Le mois de janvier c’est quoi ?

- Mon anniversaire : j’ai eu trente ans , c’est comme une blague, ça m’a beaucoup faire rire.

- La désolation, la honte ; d’avoir payé une place de cinéma pour aller voir Gainsbourg, une vie héroïque. Serge Gainsbourg est un homme qui aime les femmes, extrêmement intelligent, grand poète, musicien de génie, provocateur, charmant, alcoolique, élégant, maniaque de l’esthétisme sous toutes ses formes, bref un personnage historique en puissance, l’incarnation du verbe dans son impureté céleste extrême, avec des jambes, et un piano : un phénomène.

Le film montre un fils d’émigrés juifs russes, pianiste, obsédé sexuel du gras de la jambe de femme qui dépasse de la culotte en satin, maniéré, bon musicien, chanceux.

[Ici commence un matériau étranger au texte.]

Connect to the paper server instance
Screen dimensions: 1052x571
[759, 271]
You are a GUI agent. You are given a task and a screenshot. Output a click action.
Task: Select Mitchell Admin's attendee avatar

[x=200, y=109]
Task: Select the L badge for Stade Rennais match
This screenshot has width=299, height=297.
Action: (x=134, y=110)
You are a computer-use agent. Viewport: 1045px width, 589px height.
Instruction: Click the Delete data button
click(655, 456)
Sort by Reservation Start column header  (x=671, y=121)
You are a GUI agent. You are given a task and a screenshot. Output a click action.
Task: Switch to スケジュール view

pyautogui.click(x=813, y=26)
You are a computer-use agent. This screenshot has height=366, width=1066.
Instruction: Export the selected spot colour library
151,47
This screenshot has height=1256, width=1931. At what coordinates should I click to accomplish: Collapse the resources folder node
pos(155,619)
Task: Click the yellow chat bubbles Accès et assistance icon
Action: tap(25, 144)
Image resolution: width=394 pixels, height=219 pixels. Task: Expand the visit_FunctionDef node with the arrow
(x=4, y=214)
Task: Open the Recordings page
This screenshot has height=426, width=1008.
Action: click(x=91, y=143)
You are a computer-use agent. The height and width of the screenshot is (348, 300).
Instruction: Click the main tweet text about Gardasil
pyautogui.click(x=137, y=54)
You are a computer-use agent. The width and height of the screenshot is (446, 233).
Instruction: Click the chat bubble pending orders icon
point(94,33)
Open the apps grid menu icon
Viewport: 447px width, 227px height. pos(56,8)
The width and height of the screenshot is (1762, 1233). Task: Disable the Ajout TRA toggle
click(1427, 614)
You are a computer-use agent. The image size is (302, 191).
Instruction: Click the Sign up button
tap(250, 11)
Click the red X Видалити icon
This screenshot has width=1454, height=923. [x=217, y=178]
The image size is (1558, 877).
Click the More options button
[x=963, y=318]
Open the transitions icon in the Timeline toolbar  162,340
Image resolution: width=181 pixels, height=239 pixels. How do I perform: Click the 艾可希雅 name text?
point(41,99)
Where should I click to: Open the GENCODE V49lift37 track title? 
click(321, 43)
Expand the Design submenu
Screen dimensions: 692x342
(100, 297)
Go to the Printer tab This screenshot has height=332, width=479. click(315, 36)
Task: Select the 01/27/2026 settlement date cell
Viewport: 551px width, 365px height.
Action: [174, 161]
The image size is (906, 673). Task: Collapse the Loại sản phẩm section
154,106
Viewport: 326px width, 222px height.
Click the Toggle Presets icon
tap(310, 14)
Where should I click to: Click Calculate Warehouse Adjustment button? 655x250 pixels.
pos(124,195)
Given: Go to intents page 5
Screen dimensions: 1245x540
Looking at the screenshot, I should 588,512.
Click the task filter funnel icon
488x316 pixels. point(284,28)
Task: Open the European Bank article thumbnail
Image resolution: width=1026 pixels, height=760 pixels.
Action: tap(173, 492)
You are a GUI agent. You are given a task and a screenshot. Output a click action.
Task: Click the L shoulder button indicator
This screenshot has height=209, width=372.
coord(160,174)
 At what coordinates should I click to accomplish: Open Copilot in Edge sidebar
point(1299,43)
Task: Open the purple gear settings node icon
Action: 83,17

Le scénario du film est aussi nul qu’un scénario reprenant points par points chaque paragraphes d’une page wikipédia. Le casting est excellent : ce qui rajoute du sel et de la consistance à ce mépris total qui caractérise mon sentiment envers cette merde de sous-film pour beauf ronflant qui sort d’une brasserie friteuse. Le film ne montre rien de plus que toutes ces choses vulgaires, alimentées d’anecdotes vraies de sa vie. Un peu comme un sandwich de foie gras avec une sauce au caca.

Pour faire court : je suis allé voir Gainsbourg, une vie héroïque, ben j’ai pas aimé.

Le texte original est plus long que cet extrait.